Transplant doctors told him the average time expectancy after transplant was five years. Jim made sure to be pretty careful. They told him he shouldn’t fly.

Jim remembers immediately after he got out of surgery and got his respirator out. He had to pull the covers up over his nose and his mouth to restrict breathing. It was too easy to take air in and felt odd for awhile.

Before the transplant, he attended support group meetings with other potential recipients. He was in his 50s at the time. He found many different support group members younger because cystic fibrosis was the leading cause of lung problems and transplant. The steroids he took as part of his post transplant regime made him a person with diabetes, which he now treats independently.

For the first eight years 2007, he felt good. In fact, he was volunteering for the fire department for many years. He was able to hike the Grand Canyon both down and back up to the valley.

He used to be a crisis response of the fire department, but these days he is happy to work with the lockboxes. That’s when he also started volunteering for Donate Life Arizona, and he did a lot of speaking engagements. He spoke to the community: all the Lions Clubs, church men’s breakfasts, and anybody that wanted him to speak. He got a lot of people signed up as donors. They just wanted him to tell them his story.

One of his most proud experiences involved a call down to the Indian Reservation with a health fair reservation where he hosted a table. At the time, he was told by a resident that Native Americans don’t believe in organ donation. When he asked, “Wouldn’t you want somebody that would save your life? Or your child’s life?” The resident relented and signed up on the spot.

• Exercise details: In the account of Jim's lung transplant above, write out the stretch from "One of his most" through "on the spot.", swapping "table" for "booth".

• Dataset excerpt:
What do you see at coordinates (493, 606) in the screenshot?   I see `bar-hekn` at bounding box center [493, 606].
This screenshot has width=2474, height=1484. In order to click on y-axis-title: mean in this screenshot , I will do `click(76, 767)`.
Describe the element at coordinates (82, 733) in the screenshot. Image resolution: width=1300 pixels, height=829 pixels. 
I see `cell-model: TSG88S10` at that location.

• Exercise answer:
One of his most proud experiences involved a call down to the Indian Reservation with a health fair reservation where he hosted a booth. At the time, he was told by a resident that Native Americans don’t believe in organ donation. When he asked, “Wouldn’t you want somebody that would save your life? Or your child’s life?” The resident relented and signed up on the spot.